[Rows from a dataset]
——
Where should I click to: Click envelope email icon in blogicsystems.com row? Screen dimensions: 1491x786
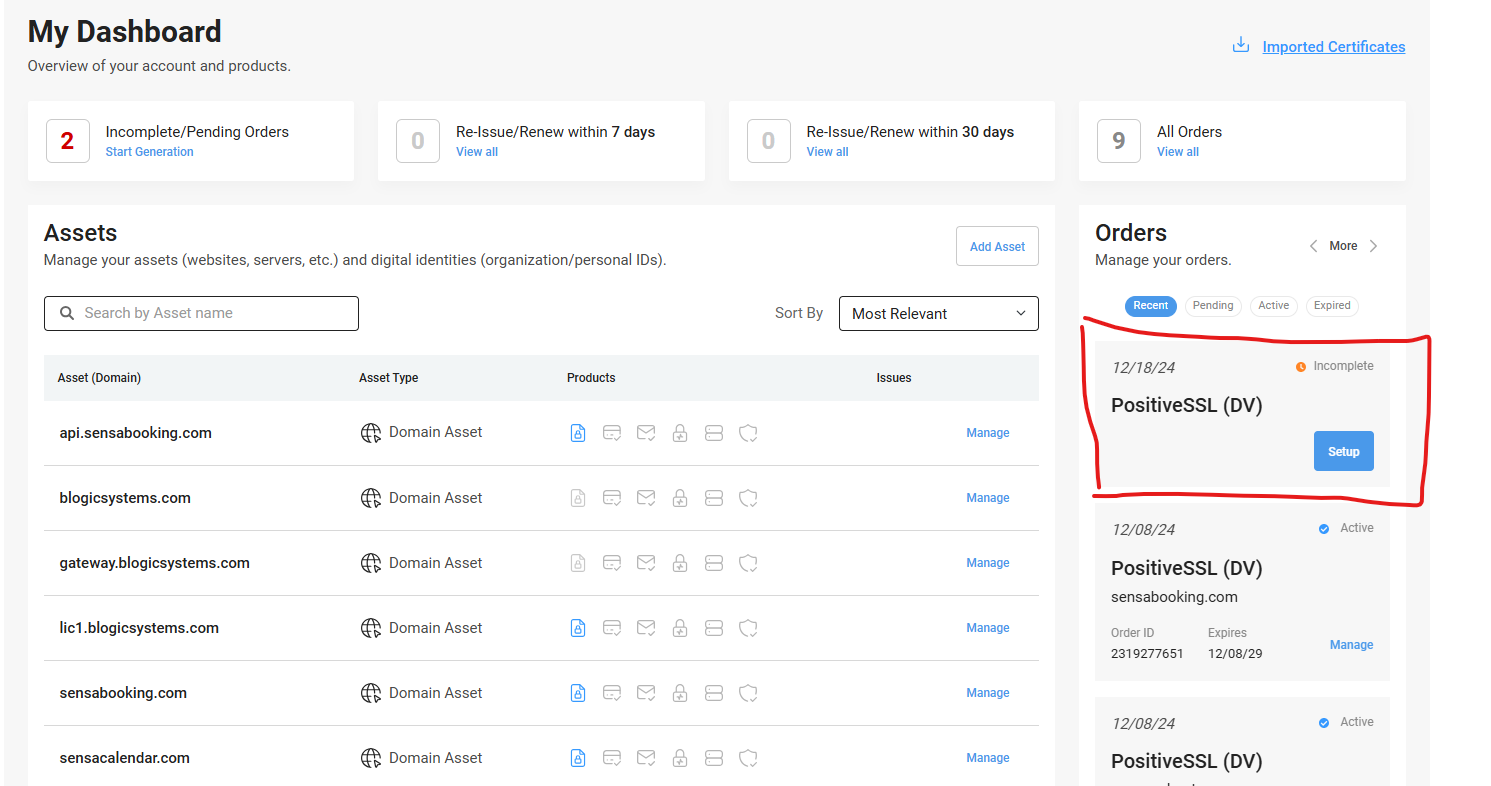pos(646,498)
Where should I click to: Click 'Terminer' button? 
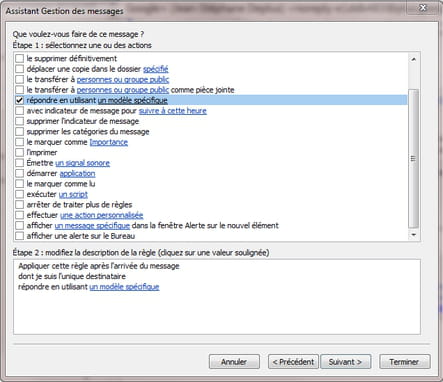click(404, 362)
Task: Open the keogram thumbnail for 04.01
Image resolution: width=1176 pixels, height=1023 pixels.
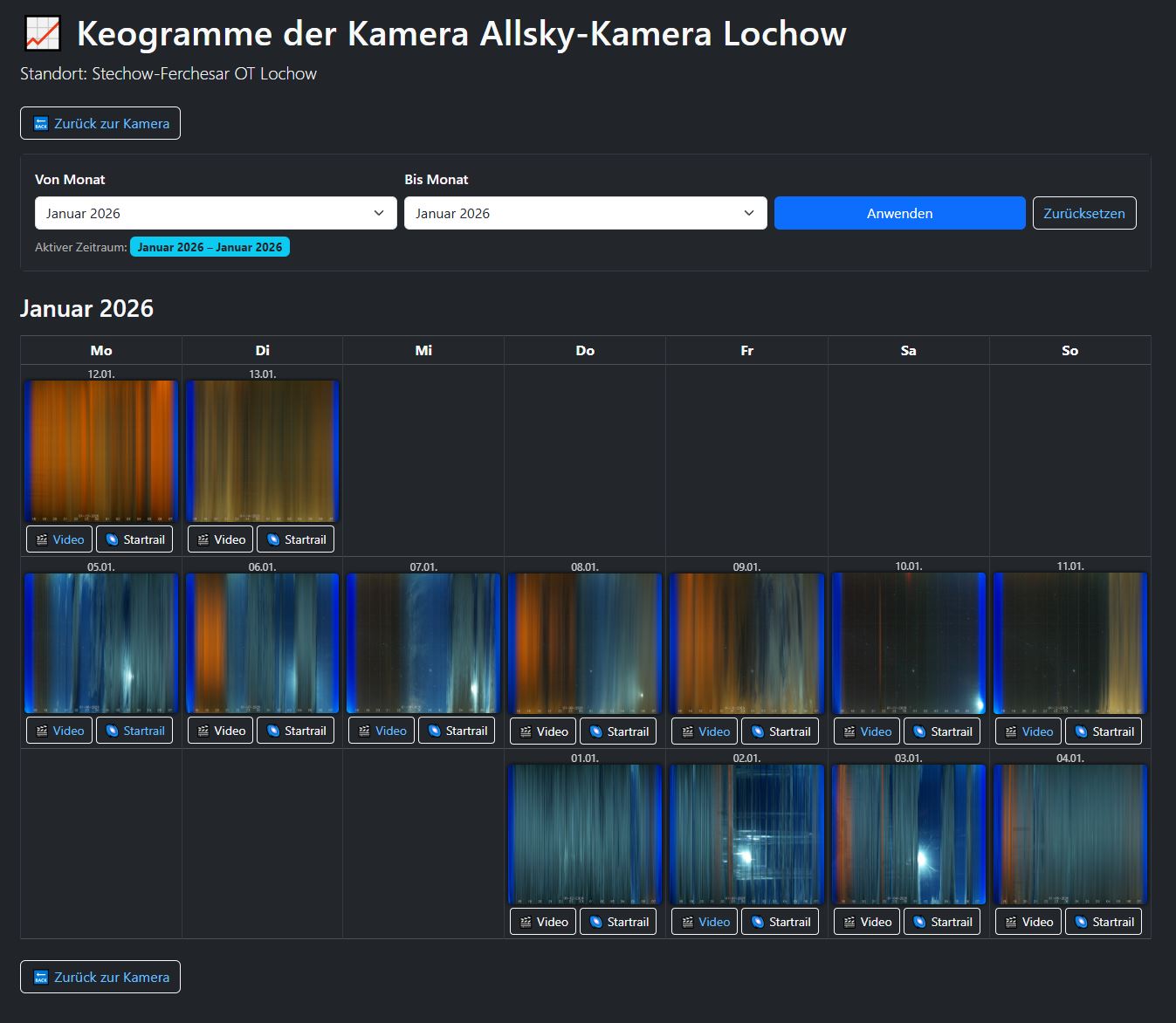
——
## OBJECTIVE:
Reproduce the lines of the listing word for word, leaving out the pictures.

## RESPONSE TO THE EXERCISE:
Where should I click to: Click envelope email icon in blogicsystems.com row? Screen dimensions: 1491x786
pos(646,498)
Where should I click to: Click 'Terminer' button? 
click(404, 362)
Task: Open the keogram thumbnail for 04.01
Image resolution: width=1176 pixels, height=1023 pixels.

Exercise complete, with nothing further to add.